Write out the listing verbatim, beginning at the line containing "You are a GUI" and continuing through the line containing "click(x=201, y=245)", omitting the pictures from your answer.

*Working data*.
::::::

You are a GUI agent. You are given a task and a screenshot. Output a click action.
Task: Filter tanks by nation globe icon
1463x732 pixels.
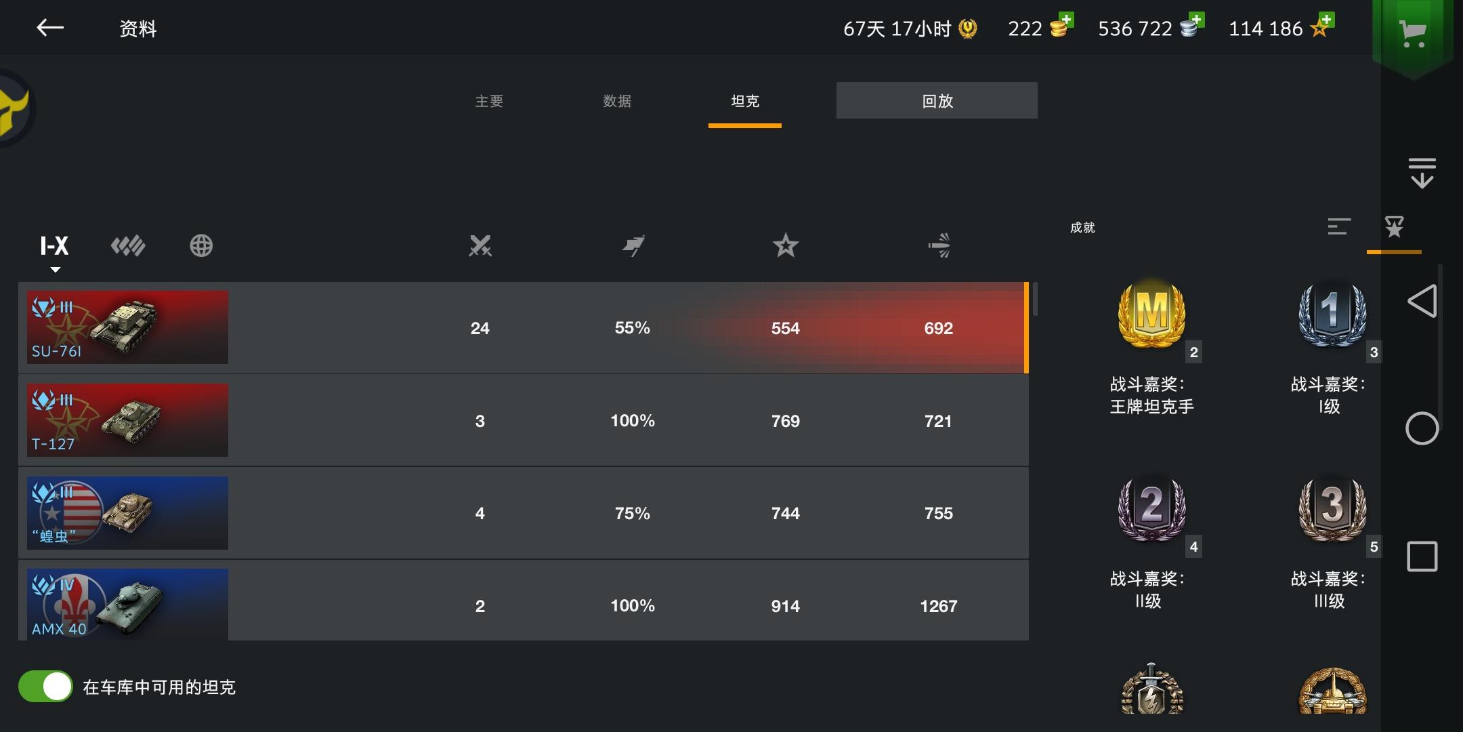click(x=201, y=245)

::::::

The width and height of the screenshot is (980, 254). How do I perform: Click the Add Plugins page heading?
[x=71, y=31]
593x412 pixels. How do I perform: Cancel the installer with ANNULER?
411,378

::::::

*Finished answer*.
You are a GUI agent. You are given a task and a screenshot. Output a click action.
Task: Filter tanks by nation globe icon
1463x732 pixels.
click(x=201, y=245)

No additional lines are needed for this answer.